Valentine’s Day is right around the corner and, as February 14th approaches, a lot of people’s minds turn to romance. Movies, music, books and merchandise are full of hearts and Cupids and tender thoughts this time of year. Although some people are much bigger fans of the romance genre than others, it is an area of literature that cannot be ignored. In fact, romances are the most popular genre of all!
Some people view romance novels as smut or low-class fiction. Yet there are many novels that have plots heavy with romance that are considered to be literary masterpieces. A number of romance novels have actually found their way into high school reading lists. For homeschoolers and traditional schoolers alike these books are must-reads.
Among the romantic books selected for the high school reading list is “Pride and Prejudice” by Jane Austen, “Romeo and Juliet” by Shakespeare, “Jane Eyre” and “Wuthering Heights” (both by Charlotte Bronte) and “Our Town” by Thornton Wilder. Although not all of these novels are considered strictly romance (such as “Our Town” which is generally categorized as more of a drama), each and every one of these works contains romantic elements.
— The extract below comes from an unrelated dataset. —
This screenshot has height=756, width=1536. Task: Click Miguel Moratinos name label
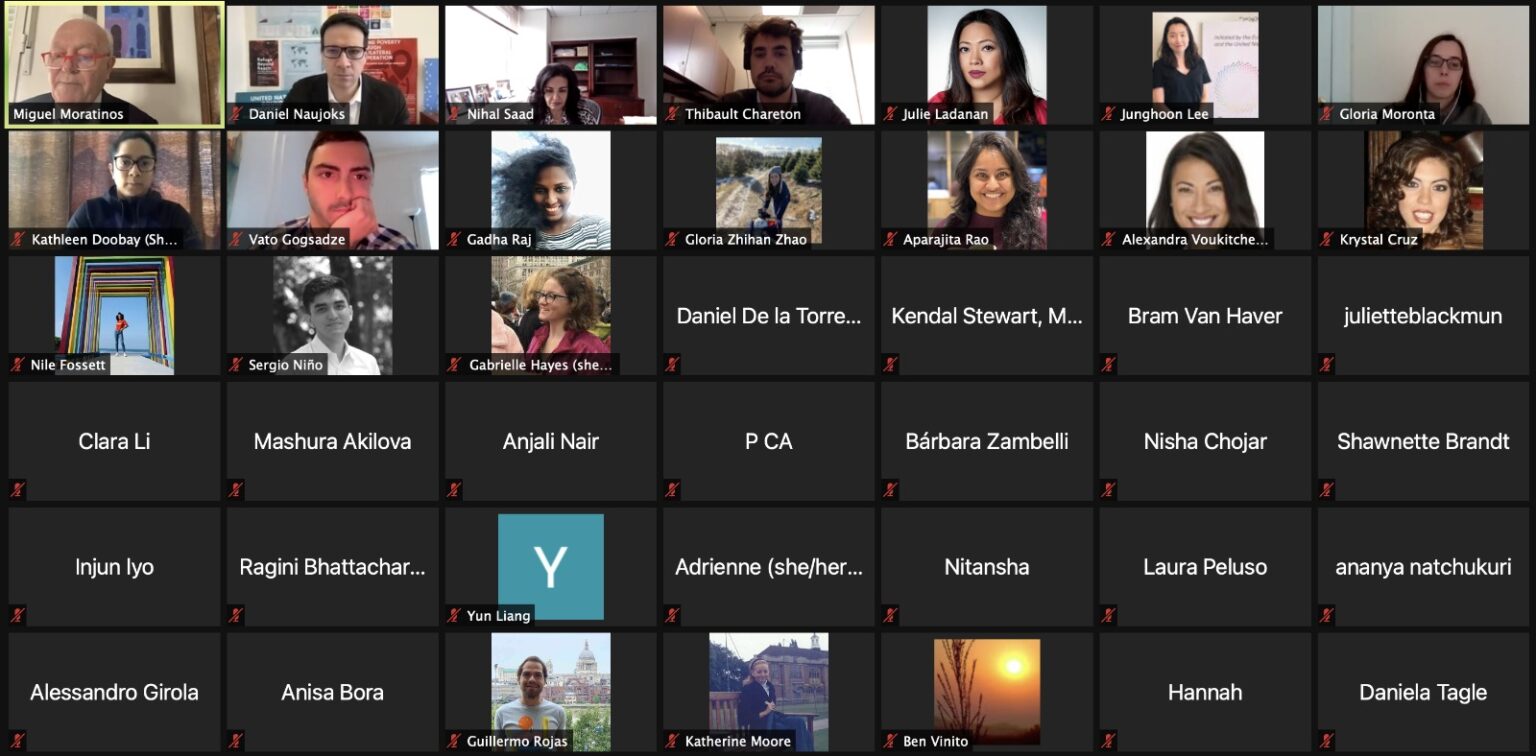click(x=68, y=114)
Romance and love are part of the fabric of daily life and that is why these themes are often entwined in fictional plots. From modern day soap operas to classic operas, romance is a recurring focus point. During the Valentine’s Day season it is beneficial to discuss precisely what makes a romantic story romantic and how skilled authors can use dialogue and plot twists to illustrate an emotion that is among the most difficult to describe or explain.